Extracted data —
■ ■ ■ ■ ■ ■ ■

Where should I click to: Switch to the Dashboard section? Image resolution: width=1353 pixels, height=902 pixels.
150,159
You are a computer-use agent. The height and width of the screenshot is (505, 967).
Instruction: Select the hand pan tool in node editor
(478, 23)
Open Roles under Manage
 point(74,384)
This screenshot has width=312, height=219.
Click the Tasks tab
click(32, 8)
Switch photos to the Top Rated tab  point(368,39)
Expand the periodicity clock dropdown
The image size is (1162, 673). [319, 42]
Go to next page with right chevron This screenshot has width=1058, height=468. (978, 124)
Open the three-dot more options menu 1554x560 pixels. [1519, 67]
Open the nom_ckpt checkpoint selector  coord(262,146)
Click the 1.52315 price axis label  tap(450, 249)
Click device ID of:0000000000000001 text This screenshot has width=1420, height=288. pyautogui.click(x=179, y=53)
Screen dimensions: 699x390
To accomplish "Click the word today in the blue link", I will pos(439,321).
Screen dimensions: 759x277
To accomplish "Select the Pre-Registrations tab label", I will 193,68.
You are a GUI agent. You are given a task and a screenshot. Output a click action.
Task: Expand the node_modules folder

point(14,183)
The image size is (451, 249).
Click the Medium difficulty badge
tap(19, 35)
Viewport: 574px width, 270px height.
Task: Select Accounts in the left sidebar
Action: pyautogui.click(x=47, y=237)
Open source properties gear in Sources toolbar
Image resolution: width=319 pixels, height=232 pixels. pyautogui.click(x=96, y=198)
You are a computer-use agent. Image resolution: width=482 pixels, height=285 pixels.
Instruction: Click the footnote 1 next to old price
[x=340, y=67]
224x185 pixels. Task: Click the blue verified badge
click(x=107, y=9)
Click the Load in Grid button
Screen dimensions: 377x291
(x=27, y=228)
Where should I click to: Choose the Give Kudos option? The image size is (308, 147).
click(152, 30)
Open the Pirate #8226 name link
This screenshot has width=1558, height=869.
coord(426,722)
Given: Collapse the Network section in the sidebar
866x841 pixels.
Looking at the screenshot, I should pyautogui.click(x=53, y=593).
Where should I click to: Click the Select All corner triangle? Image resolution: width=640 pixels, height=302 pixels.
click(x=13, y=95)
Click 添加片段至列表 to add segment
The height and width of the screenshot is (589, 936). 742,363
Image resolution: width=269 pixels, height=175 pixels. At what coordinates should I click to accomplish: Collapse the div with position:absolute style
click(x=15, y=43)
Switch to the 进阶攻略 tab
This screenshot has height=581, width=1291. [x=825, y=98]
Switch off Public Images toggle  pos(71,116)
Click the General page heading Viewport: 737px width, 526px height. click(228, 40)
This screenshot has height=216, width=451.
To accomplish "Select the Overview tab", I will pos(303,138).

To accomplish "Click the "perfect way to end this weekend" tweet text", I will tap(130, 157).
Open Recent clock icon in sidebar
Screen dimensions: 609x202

■ ■ ■ ■ ■ ■ ■

What is being asked — Using the entries above, return each line that includes the word "text".

Result of this task —
Click device ID of:0000000000000001 text This screenshot has width=1420, height=288. pyautogui.click(x=179, y=53)
To accomplish "Click the "perfect way to end this weekend" tweet text", I will tap(130, 157).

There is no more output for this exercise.